Upwards of 700 government delegates and, as of today, 3,418 representatives from 462 NGOs have participated in the official session and the approximately 90 parallel events that have taken place. Sarah Jones, a Tony Award-winning actress, cuts through the verbiage in a hilarious one-woman skit she wrote — it gives you a flavor for the experience of thousands of small-time activists who come to the U.N. each year to petition the world’s powers to live up to their many broken promises. Scroll down on this page to the March 5 special event, and Jones begins at 18:23.
Darfur
U.S. Sudan envoy retired Maj. Gen. Scott Gration warns that there is a brief window of opportunity to conclude a comprehensive peace deal in Darfur by mid-April, reports Sudarsan Raghavan in the Washington Post. Gration says that the U.S. and other influential players will turn their attention after April to heading off a resumption of civil war in southern Sudan on the eve of a 2011 independence referendum in the south. "There is not going to be a lot of bandwidth to be doing Darfur and negotiations," Gration said.
Sudan
The Lord’s Resistance Army, the brutal Ugandan insurgency led by accused war criminal Joseph Kony, has sought haven in Darfur, according to a report by the Darfur Advocacy group ENOUGH Project. The group maintains that the Sudanese government used the LRA as a proxy force to destabilize southern Sudan in 2005. They fear the LRA may be used to resume military operations in the south on the eve of the 2011 referendum. "The Khartoum regime’s principle tool of war during its 21-year reign has been support for marauding militias such as the Janjaweed, the Murahalin and the Lord’s Resistance Army," Enough cofounder, John Prendergast said in a statement. "Absent a cost for this, we will likely see the LRA unleashed again later this year to destabilize the referendum in southern Sudan."

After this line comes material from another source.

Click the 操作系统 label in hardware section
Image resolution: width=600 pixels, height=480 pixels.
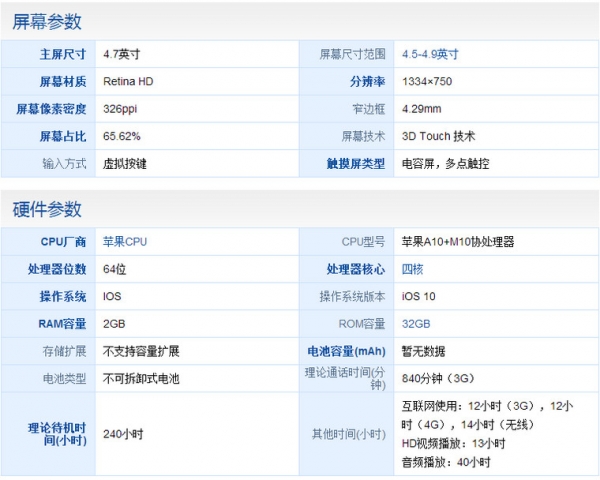pyautogui.click(x=62, y=296)
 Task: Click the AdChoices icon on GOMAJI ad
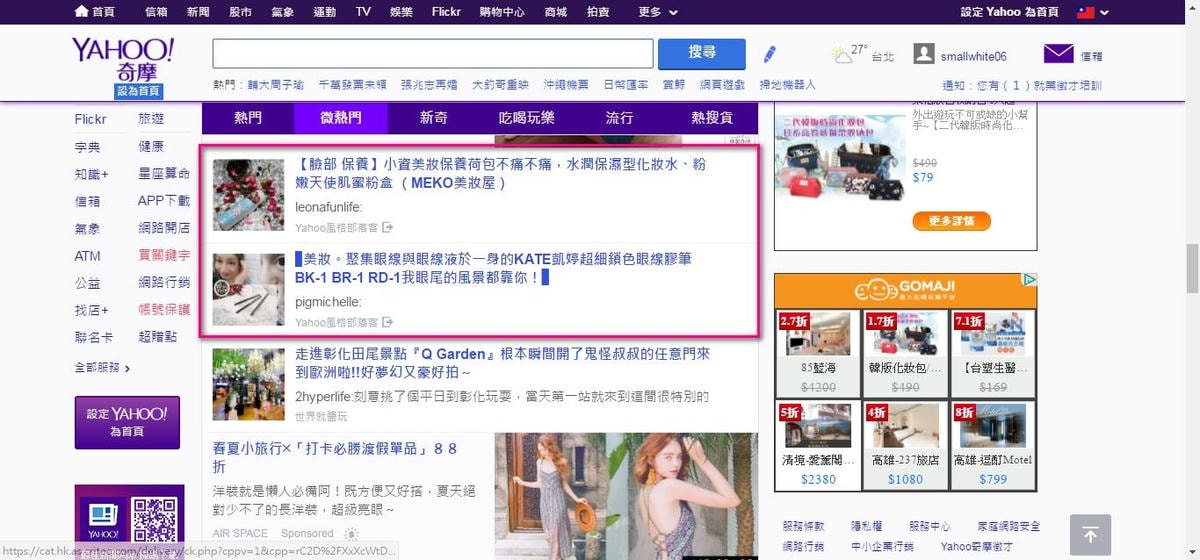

Sudan’s U.N. ambassador Abdalhaleem Mohamad said Enough’s allegation is "a baseless fabrication" and he accused Prendergast of engaging in a desperate, last-ditch effort to maintain attention on Darfur while the Obama administration is preparing to shift its focus to events unfolding in southern Sudan. "This is Prendergast’s last striptease," Mohamad told Turtle Bay.
Lula for U.N. secretary-general?
Brazilian media floated the idea that Brazilian President Luiz Inacio "Lula" da Silva has ambitions to run for secretary-general of the United Nations when he steps down next year, reports Miami Herald columnist Andres Openheimer. Two big obstacles: The U.N.’s current secretary-general, Ban Ki-moon, will likely seek a second term when his first one expires at the end of 2011, and the United States, which has veto power, is not likely to look favorably on a candidate that opposed President Obama’s efforts to impose sanctions on Iran.